▸ EXTRACTED MATERIAL:
____
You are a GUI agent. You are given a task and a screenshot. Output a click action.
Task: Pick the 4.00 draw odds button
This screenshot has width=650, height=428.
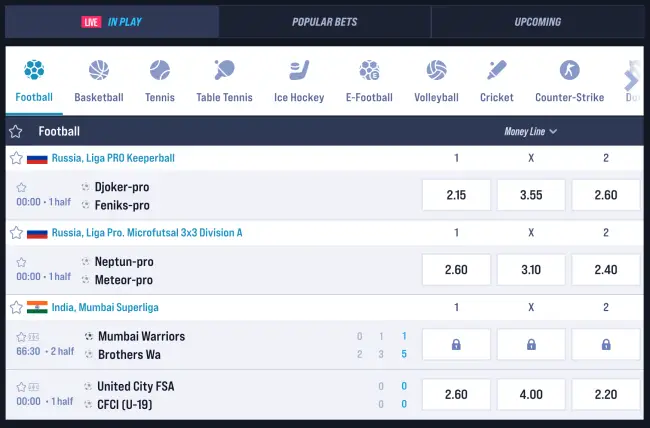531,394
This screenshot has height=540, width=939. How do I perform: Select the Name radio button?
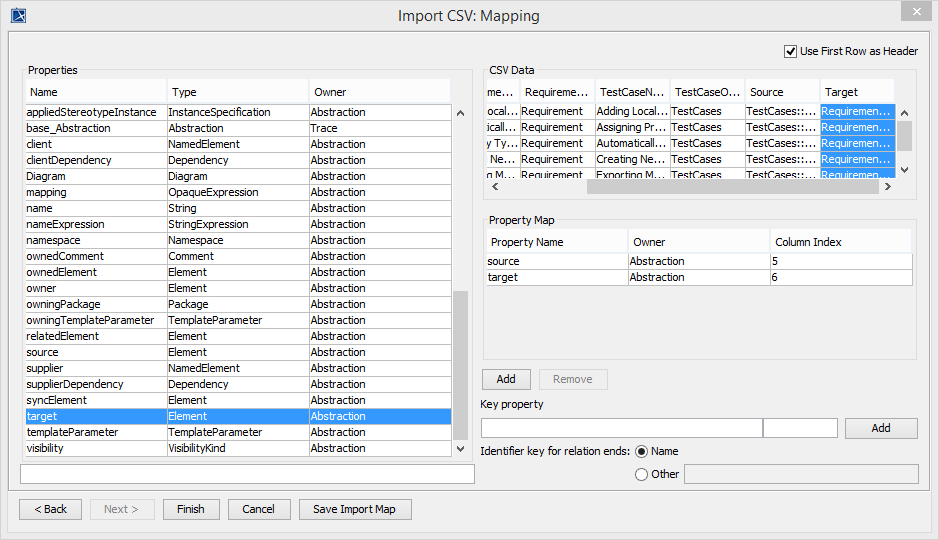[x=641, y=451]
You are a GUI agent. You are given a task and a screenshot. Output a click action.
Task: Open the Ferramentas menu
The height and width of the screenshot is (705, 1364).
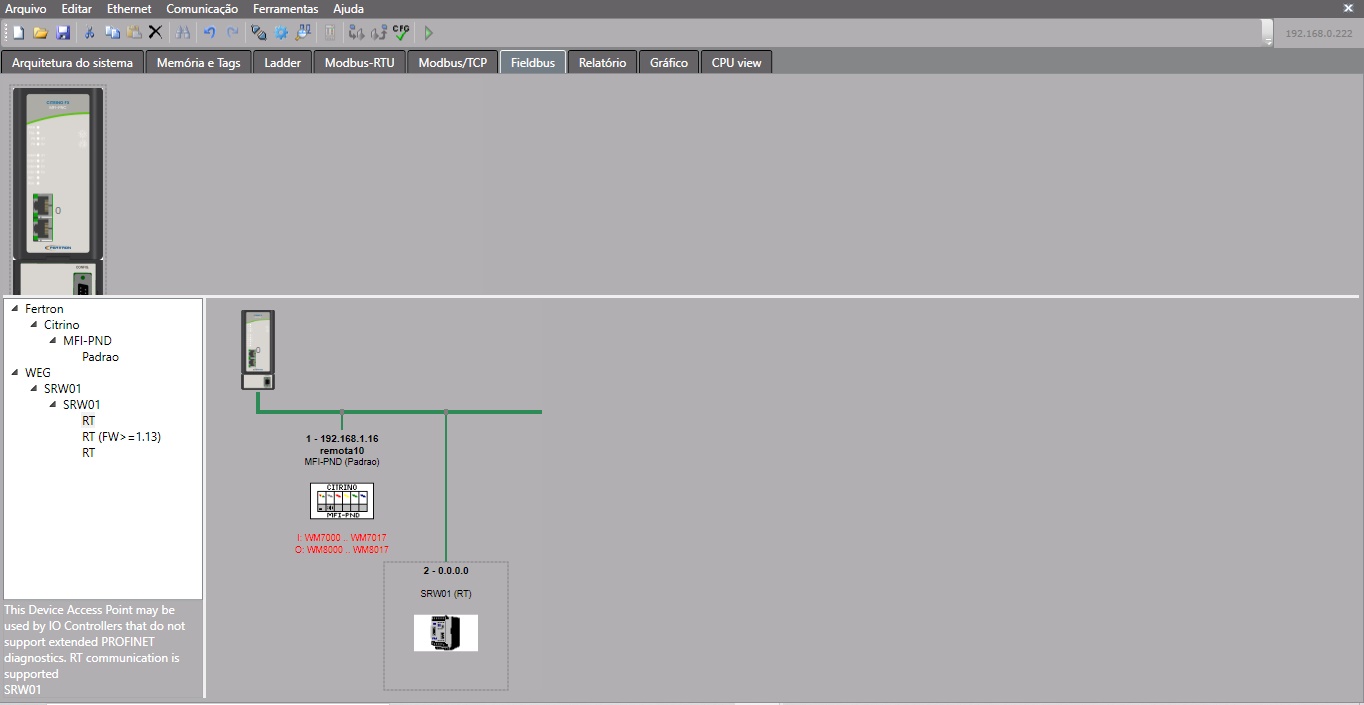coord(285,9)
____
▸ TRY IT: A word-for-word copy of all the data, without pictures, is the expected output.

▸ YOUR RESPONSE:
You are a GUI agent. You are given a task and a screenshot. Output a click action.
Task: Pick the 4.00 draw odds button
This screenshot has width=650, height=428.
531,394
This screenshot has height=540, width=939. How do I perform: Select the Name radio button?
[x=641, y=451]
You are a GUI agent. You are given a task and a screenshot. Output a click action.
Task: Open the Ferramentas menu
The height and width of the screenshot is (705, 1364).
coord(285,9)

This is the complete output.